Sports Drinks

The sports drink trend that began more than two decades ago has brought about changes that reach far beyond the supermarket shelves. We have seen this product line expand from one major brand to a vast array of brands, flavors, colors and claims of miraculous recovery from post exertion electrolyte depletion. Advertising would have us believe that this is the preferred method for maintaining balanced electrolytes, restoring fluid balance and providing us with energy. Many kids and adults consider them an essential libation. We are consuming them in record quantities.

There are a number of problems with this trend. Sports drinks are generally loaded with either sugar or artificial sweeteners, dyes, caffeine and a host of additives. Also, the concentration of electrolytes is far greater than our bodies need or find healthy. Children in particular do not need high concentrations of potassium, which are hard on the gut. Nausea is frequently an issue. Many people think that giving up soda for sports drinks is a healthy upgrade. Actually the opposite is true.

These drinks that have large quantities of sugar have no place in a healthy diet. Artificial sweeteners are worse than sugar in some ways and the case against them gains ground daily. They frequently act as triggers for migraines and asthma just to name two. Dyes fall in the same category. Even with reasonably weak toxins, ingested in sufficient quantities repercussions of some kind are to be expected.

When we add calories and the expense of purchase we can make a pretty good case for seriously limiting if not eliminating sports drinks from a healthy diet. As with many other popular food items, an occasional indulgence is not the issue. Our habits define us and there are healthier habits to develop.

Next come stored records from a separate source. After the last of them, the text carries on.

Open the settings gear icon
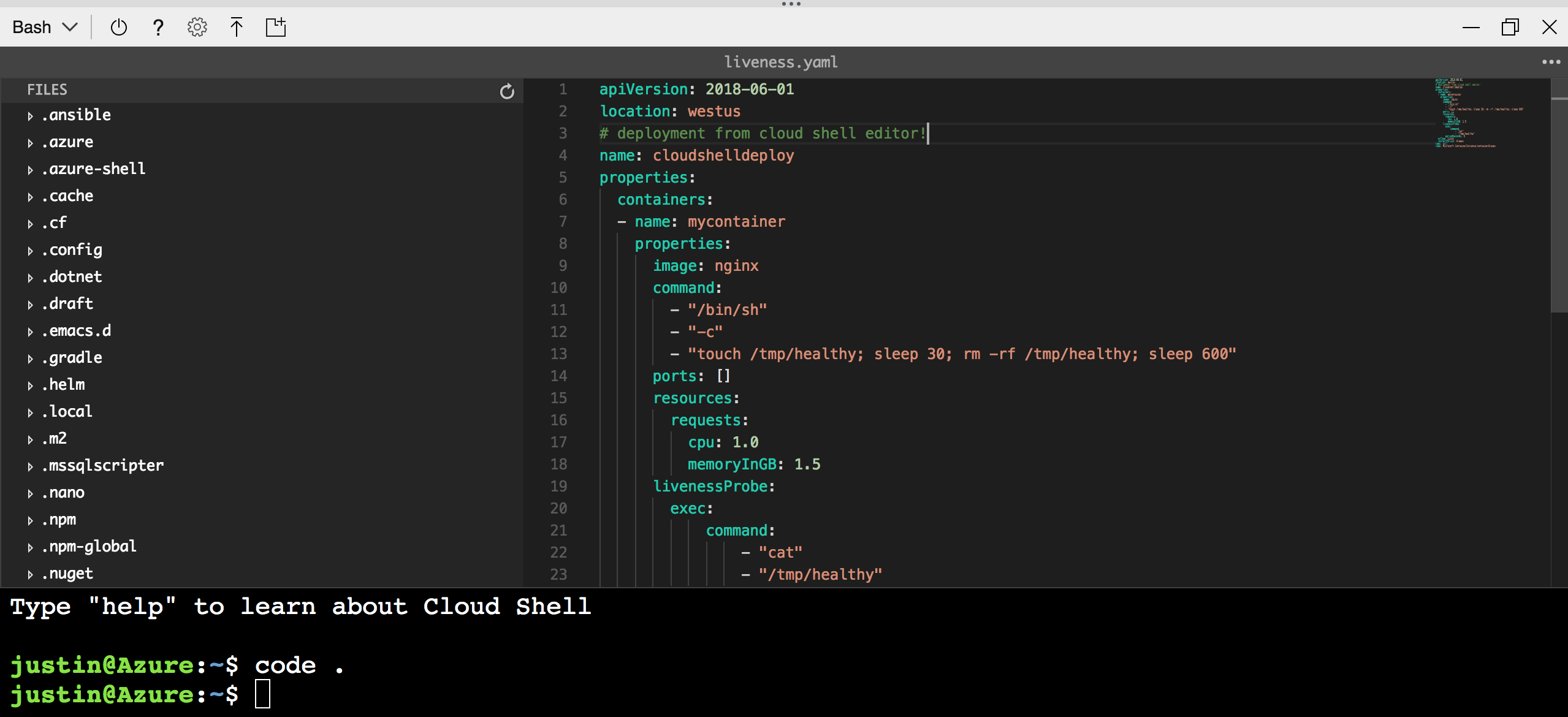This screenshot has height=717, width=1568. [196, 27]
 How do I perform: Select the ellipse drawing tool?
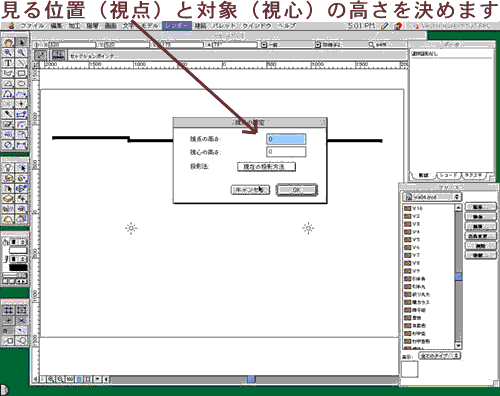click(x=21, y=84)
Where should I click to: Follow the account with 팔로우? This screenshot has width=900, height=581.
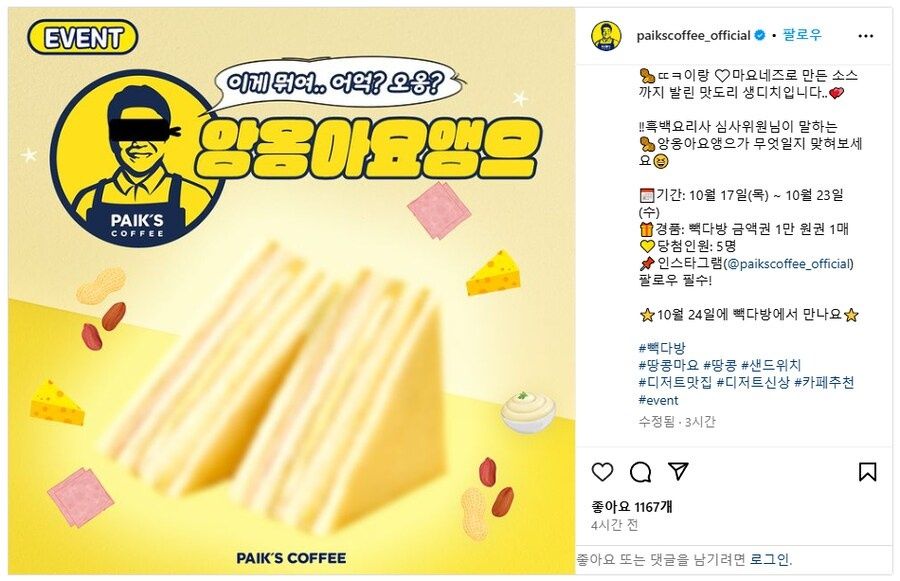point(802,35)
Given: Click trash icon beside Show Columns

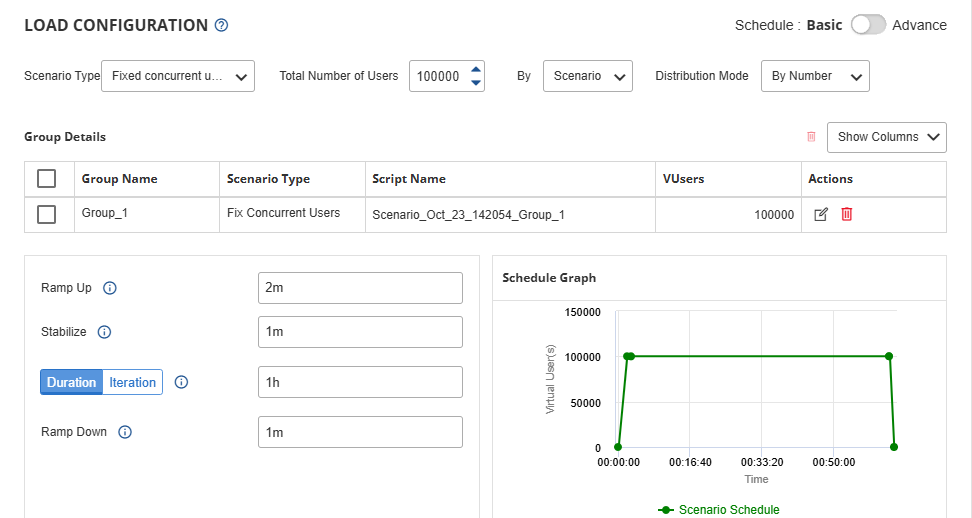Looking at the screenshot, I should 811,137.
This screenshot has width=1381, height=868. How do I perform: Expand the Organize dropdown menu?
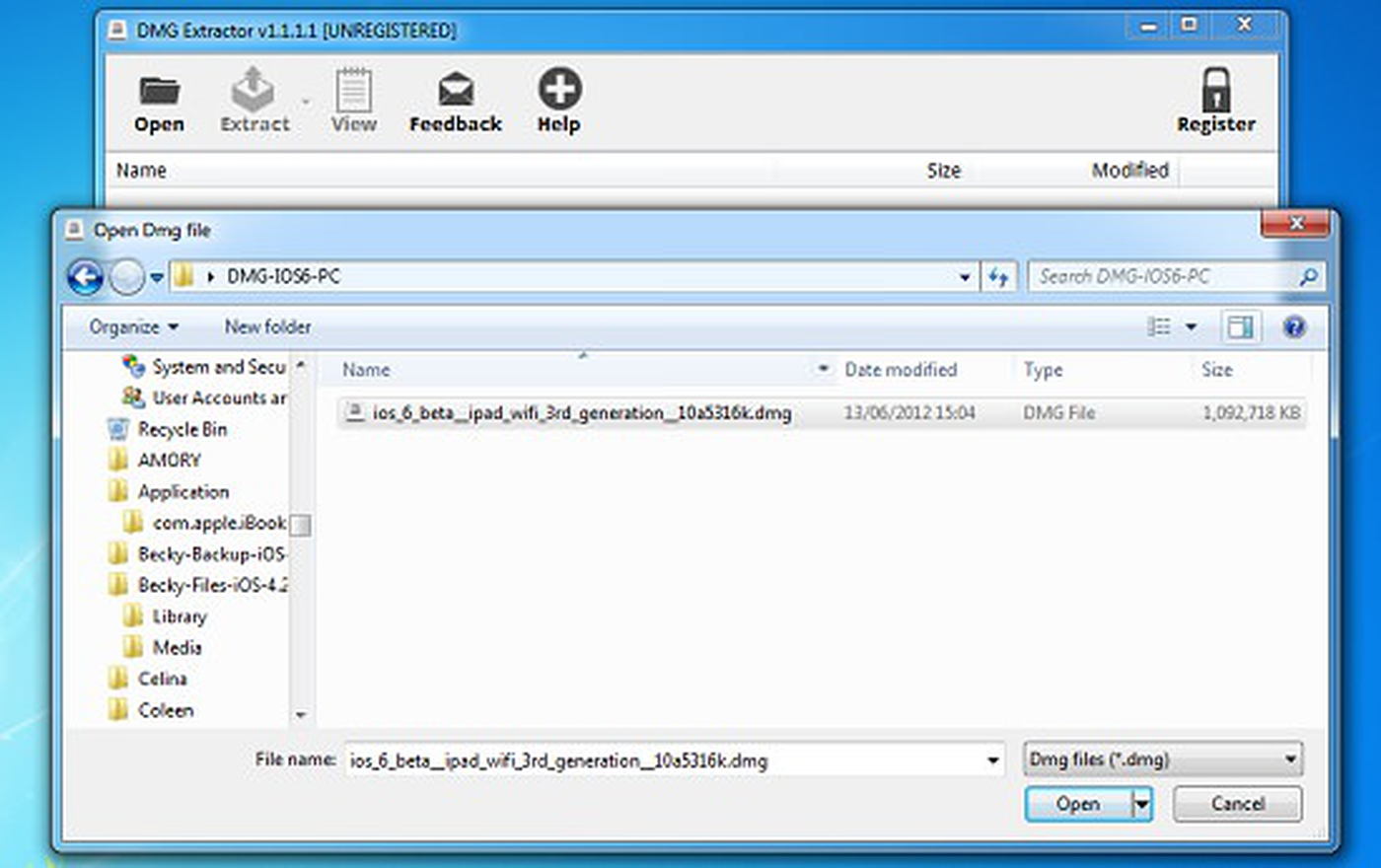tap(133, 326)
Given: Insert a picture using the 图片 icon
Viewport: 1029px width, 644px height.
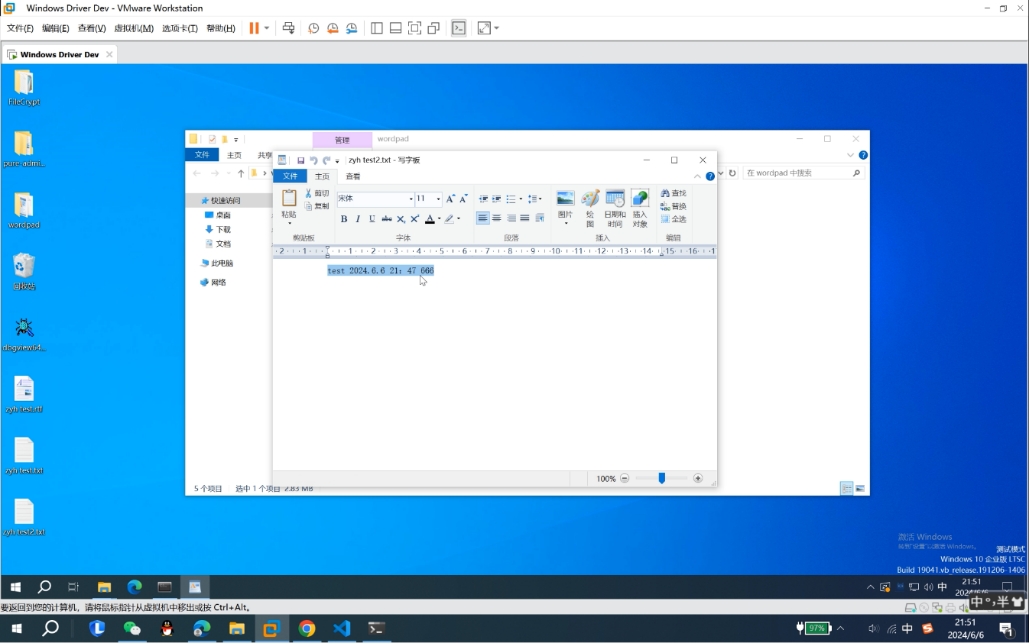Looking at the screenshot, I should coord(565,201).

Making your own sports drink is not only easy and cheap but healthy and green as well. Squeeze half a lemon or lime into your reusable drink bottle. Add a teaspoonful or two of sugar or honey if you like. Sugar is 15 calories a teaspoonful and even at 2 teaspoonfuls provides only a fraction of the sugar found in most drinks. Oranges, strawberries, raspberries, grapes, kiwi and mango also make excellent additions. Most of these are good with no additional sweetener. Any fruit added to water will provide the hydration and electrolyte replenishment most people need, particularly children. Eating a piece of fruit is another healthy option.